From this weekend’s debate comes this gem from Representative Michelle Bachmann in answer to a question about how she would reduce the debt:
I think, really, what I would wanna do is be able to go back and take a look at Lyndon Baines Johnson’s The Great Society.
The Great Society has not worked, and it’s put us into the modern welfare state. If you look at China, they don’t have food stamps. If you look at China, they’re in a very different situ– they save for their own retirement security. They don’t have pay FDC. They don’t have the modern welfare state. And China’s growing. And so what I would do is look at the programs that LBJ gave us with The Great Society, and they’d be gone.
This is one of those statements that makes it difficult to know where to begin, but here it goes, in list form:
1. Points for Honesty. It is clear that a lot of conservatives simply want to do away with the welfare state altogether as their means of addressing fiscal issues, so I guess she should get points for honesty, although the China stuff just creates a world of weirdness.

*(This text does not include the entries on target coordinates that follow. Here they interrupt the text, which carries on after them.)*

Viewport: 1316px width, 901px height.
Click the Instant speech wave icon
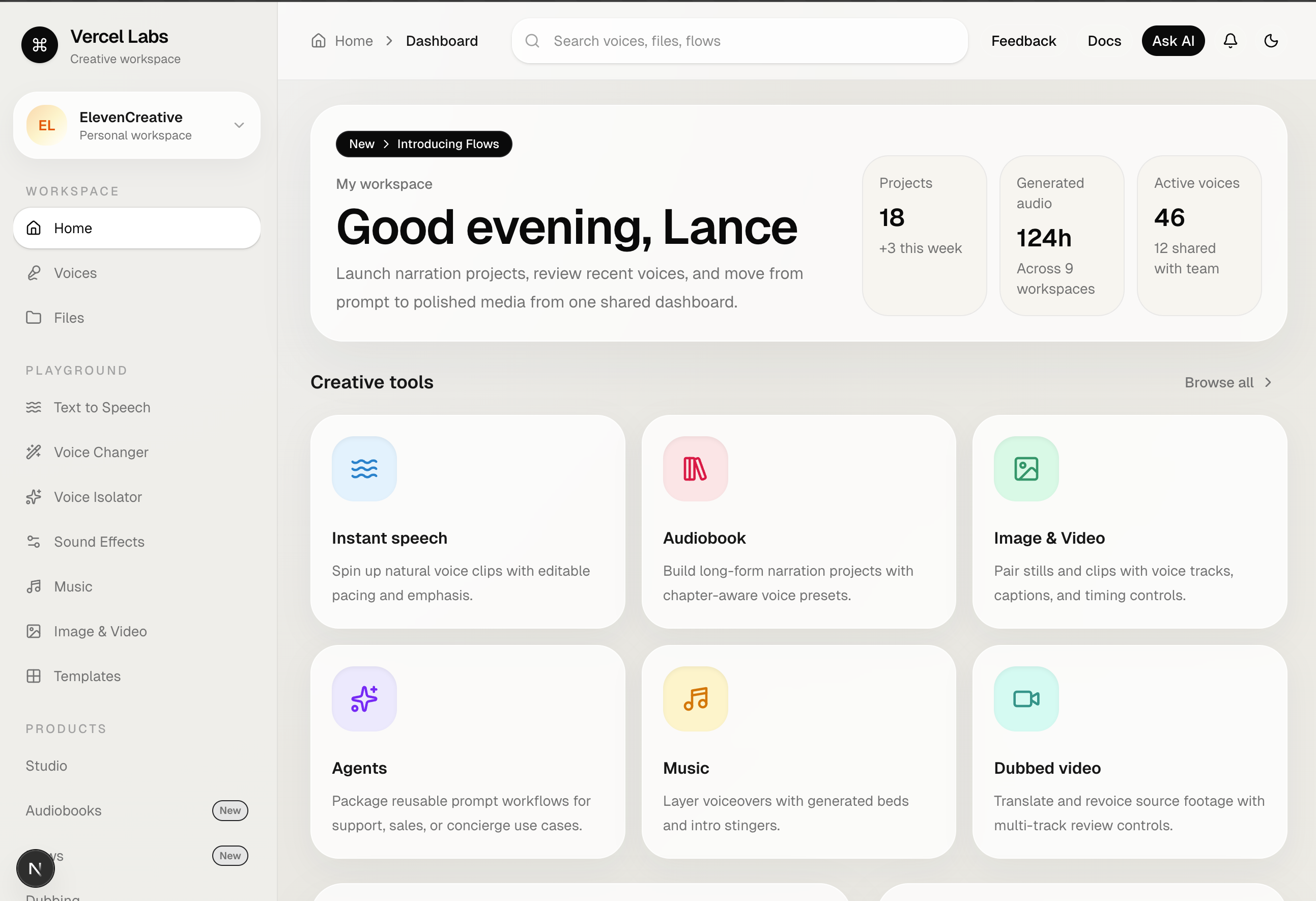364,469
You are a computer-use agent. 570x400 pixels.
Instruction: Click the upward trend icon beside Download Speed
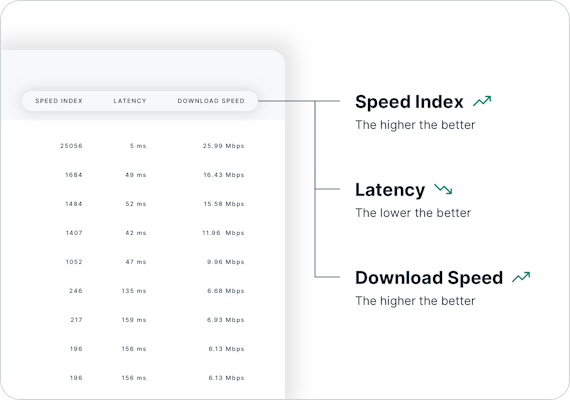coord(521,277)
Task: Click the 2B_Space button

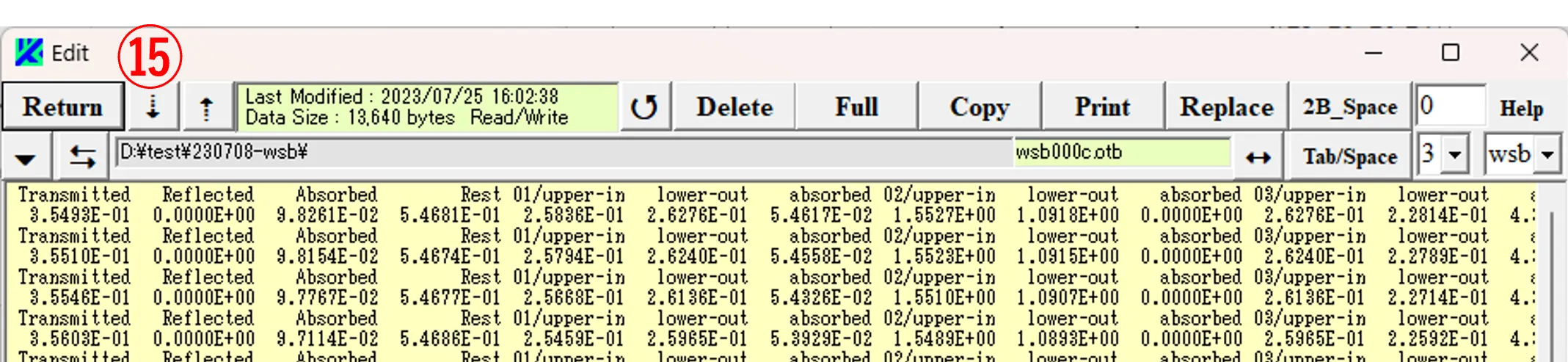Action: [x=1349, y=107]
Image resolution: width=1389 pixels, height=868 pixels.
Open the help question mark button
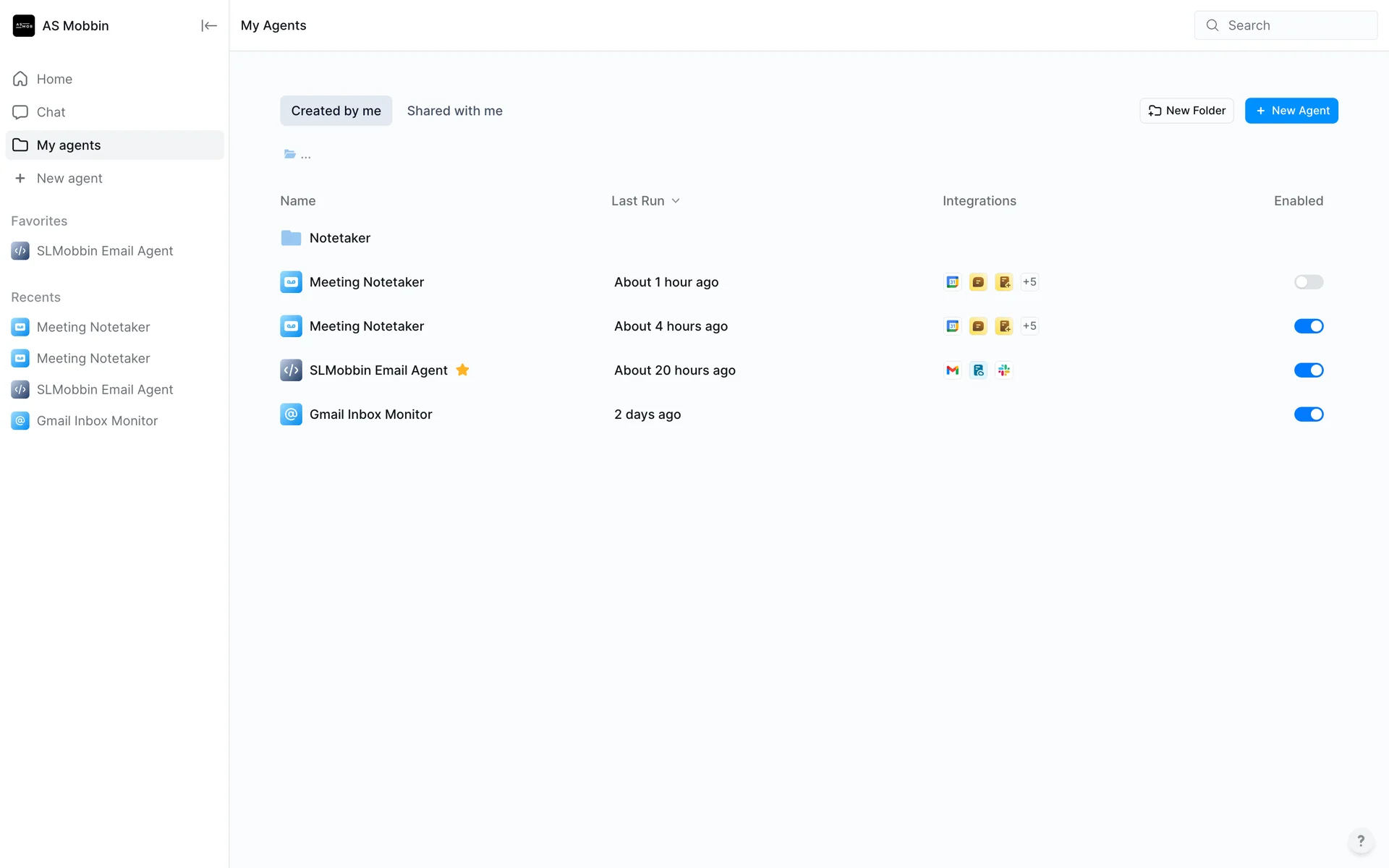[1360, 841]
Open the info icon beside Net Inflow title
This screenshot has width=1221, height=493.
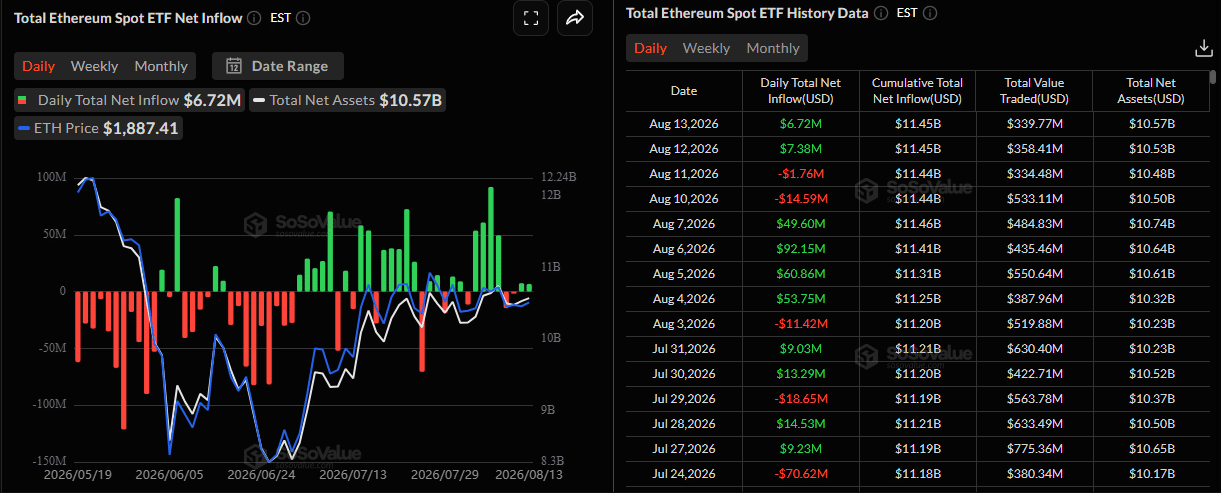tap(254, 18)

2. China is an Authoritarian State. So here’s the Comparative Politics 101 part of the tale. While it is true that China has liberalized in a number of ways in the last couple of decades, it does remains an authoritarian state run by (in case we have forgotten) the Chinese Communist Party. So Bachmann is saying that her desire to shrink the central government is to emulate the structure of state power in China? Trying to grasp the cognitive dissonance required to come to this conclusion makes my brain hurt.
What is especially amusing is that folks of Bachmann’s ilk will frequently rant about the horrors of Europeans social democracy (socialism!) and yet here she is singing the praise of the People’s Republic of China?
3. China has a Welfare State. While I am not well versed in the intricacies of Chinese welfare policies and do not know what taxes are paid, I am stunned the Bachmann simply asserts, our of thin air it would seem, that there are no welfare policies in China. This is not the case. I can’t say, for example, if there is a Chinese equivalent to Food Stamps, but it is not a Randian anarcho-capitalist paradise, either. She seems not to understand the power and significance of the Chinese state and the fact that a substantial amount of the economy is in government hands.
4. Correlation and Causality. Beyond making up things about Chinese welfare policy, the notion that somehow Chinese growth is linked to a lack of a food stamp program makes no sense. It is most rudimentary of logic errors (i.e., blithely asserting that correlation is causation). There is no logical reason, at least based on observable data, to suggest that presence of welfare policies means that an economy cannot grow.
5. A Basic History Lesson. The Great Society was put into place in the 1960s. The US economy has grown since that time (and quite steadily, too, not to mention at times fabulously well) including good times in the 1980s and especially the 1990s. So, the notion that the existence of Food Stamps and the like hampers growth doesn’t make sense on its face.
6. A Bit o’ Economics. Also, while it is true that China has experienced a period of sustained economic growth, the fact of the matter remains that it started from a highly underdeveloped condition. Further, even after all that growth, the GDP per capita in China is $7,600 and the US’s is $47,000. (See here for more discussion of such figures).
All of this leads to the question of whether Bachmann has any idea what she is talking about and how in the world could she consider China to be some paragon worthy of emulation?